Tuesday, June 24, 2014

What I Watched - June 16-22 2014

Note: A busy week of movie watching, including three more entries in Tune in June, a number of documentaries and plenty of Netflix viewing (after being without Netflix for a month or so I've been catching up).

WHAT I WATCHED - June 16-22:

Eyes of the Mothman (2011) Netflix
- Documentary about the Mothman legend of Point Pleasant, West Virginia, made famous by the 2002 Richard Gere movie, Mothman Prophecies. Fairly interesting, with a lot of interviews with local townsfolk, college professors and the like. Definitely worth watching if you're interested in unexplained phenomena, whether you're a believer or a sceptic.

Cashback (2006) Netflix
-  With a concept like this (guy learns how to stop time while working late nights at a supermarket), the easy route would be to turn it into a teen comedy full of toilet humour. Instead English director/writer Sean Ellis crafts a funny-but-heartfelt romantic comedy full of fantastic acting performances, particularly from leads Sean Biggerstaff (HARRY POTTER movies) and Emilia Fox. Yes, there is plenty of nudity, but it is handled in a smart way, while leaving room for plenty of humorous moments.

Open Season 2 (2008) Netflix
- Father-son movie night. I haven't seen the first movie, but this one was adequate enough and my son enjoyed it (to be honest there's not much animated that he doesn't like). The highlight was the little creature voiced by Scottish comedian Billy Connelly.

TUNE IN JUNE: Condor (1986) Netflix
- See full review here.

TUNE IN JUNE: Time Trax (1986) VHS
- See full review here.

Of Two Minds (2012) Netflix
- Documentary about bi-polar disorder, focusing on several individuals with it. Doesn't go too much into the science, instead shining the spotlight on what it's like to live with mental illness, both for the sufferers and their family and friends. A decent enough time waster.
Only God Forgives (2013) Netflix
- I'm a huge fan of Drive, so when I heard that director Nicolas Winding-Refn and star Ryan Gosling were getting back together to make another movie, I was excited. Unfortunately I was disappointed by Only God Forgives. I wanted to like it, I really did. But what was great about Drive (long periods of contemplative, beautifully-shot scenes mixed with brief moments of intense violence) comes off here as over-indulgent. The Thailand setting is refreshing, and Gosling continues to be badass, but Only God Forgives seems to be trying too hard and falls short.

Madhouse (2004) Netflix
- A horror movie set in an insane asylum starring a trio of late-90s, early-2000s "stars" (Blair Witch Project's Joshua Leonard, American Pie's Natasha Lyonne and Cabin Fever's Jordan Ladd). Like Shutter Island there's a mystery to solve (who is killing patients?), but on a far lower budget. Some nice stylistic touches and a decent twist ending, and it's always good to see Josh Leonard getting work.

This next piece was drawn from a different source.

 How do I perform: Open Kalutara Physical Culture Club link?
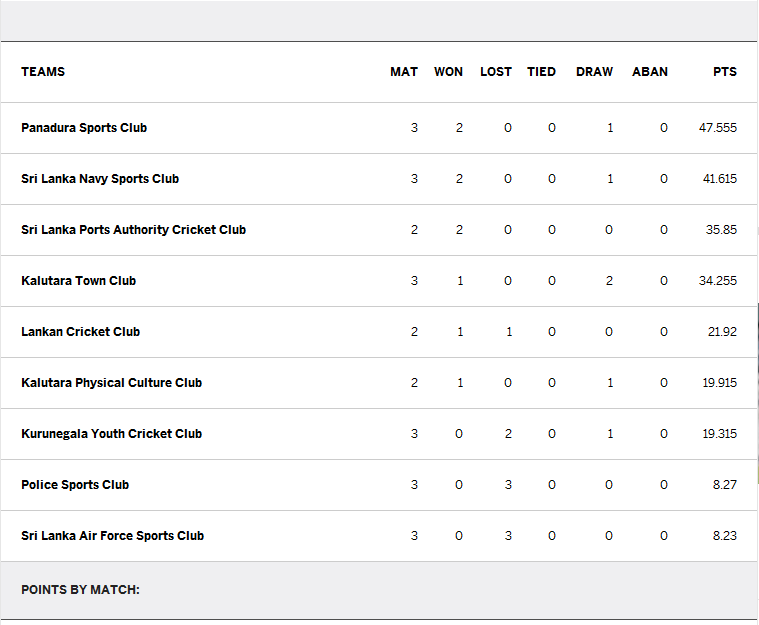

You're Gonna Miss Me (2005) Netflix
- Music doco about psychadelic rock pioneer Roky Erickson and his downward spiral from musical success in the 1960s and early 70s, to institutionalisation and then ending up as a shell of his former self, living with his mom in poverty. Less a documentary about music and more a frank look at mental illness (a theme I can't seem to get away from at the moment!) and the effects of bad parenting.

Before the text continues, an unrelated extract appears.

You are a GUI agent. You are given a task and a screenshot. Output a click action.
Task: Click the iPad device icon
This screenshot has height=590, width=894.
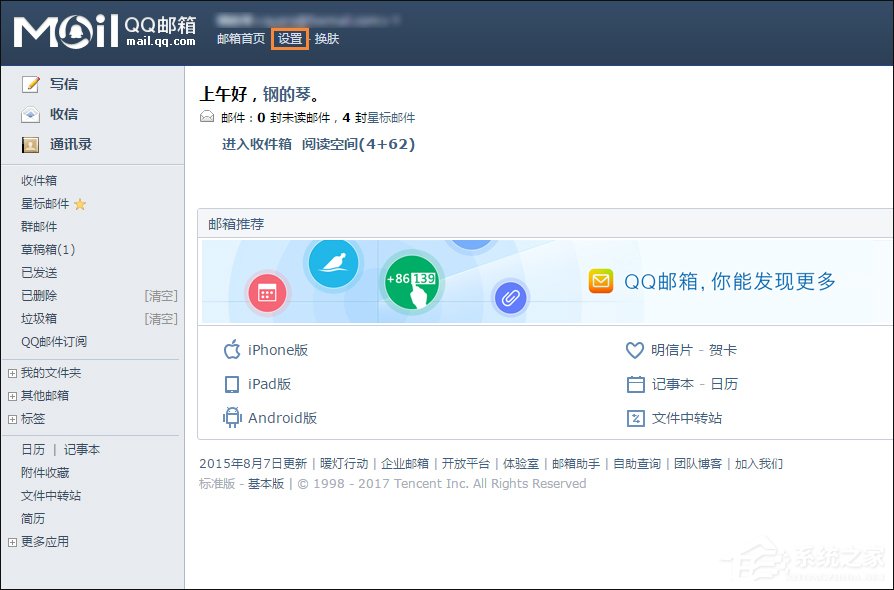coord(230,384)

TUNE IN JUNE: Brian's Song (1971) AVI
- When I decided to do Tune in June I looked up lists of the top made-for-TV movies, and this one was mentioned on a lot of lists. I'll admit that I knew nothing about it, other than it was about an American Football player who died young. That's the crux of it, but what makes this so special is the great acting by James Caan and Billy Dee Williams, and the way they're able to bring the true-life friendship of Brian Piccolo and Gale Sayers to life. Truly touching.

The Tall Man (2012) Netflix
- I think Pascal Laugier's Martyrs is one of the greatest horror movies of the last decade. It's suspenseful, brutal and I was left thinking about it's content for days afterwards. I was excited to hear that Laugier had followed up with this tale of children going missing in a small US mountain town. Whereas Martyrs is a decidedly French movie, this moves to English language, an American setting and American stars, headlined by Jessica Biel. The result is not as brutal as Martyrs but just as thought provoking and suspenseful. Get this man more work!

Strongman (2009) Netflix
- Another documentary, this one about Stanless Steel, a powerful middle-aged showman strong enough to bend pennies with his bare hands. But he's living in poverty, his family is messed up and his relationship with his live-in girlfriend/announcer is hardly ideal. There's no real point to this doco, no real point that it builds to, but it's a frank and honest look at a man who thinks he should be famous but isn't.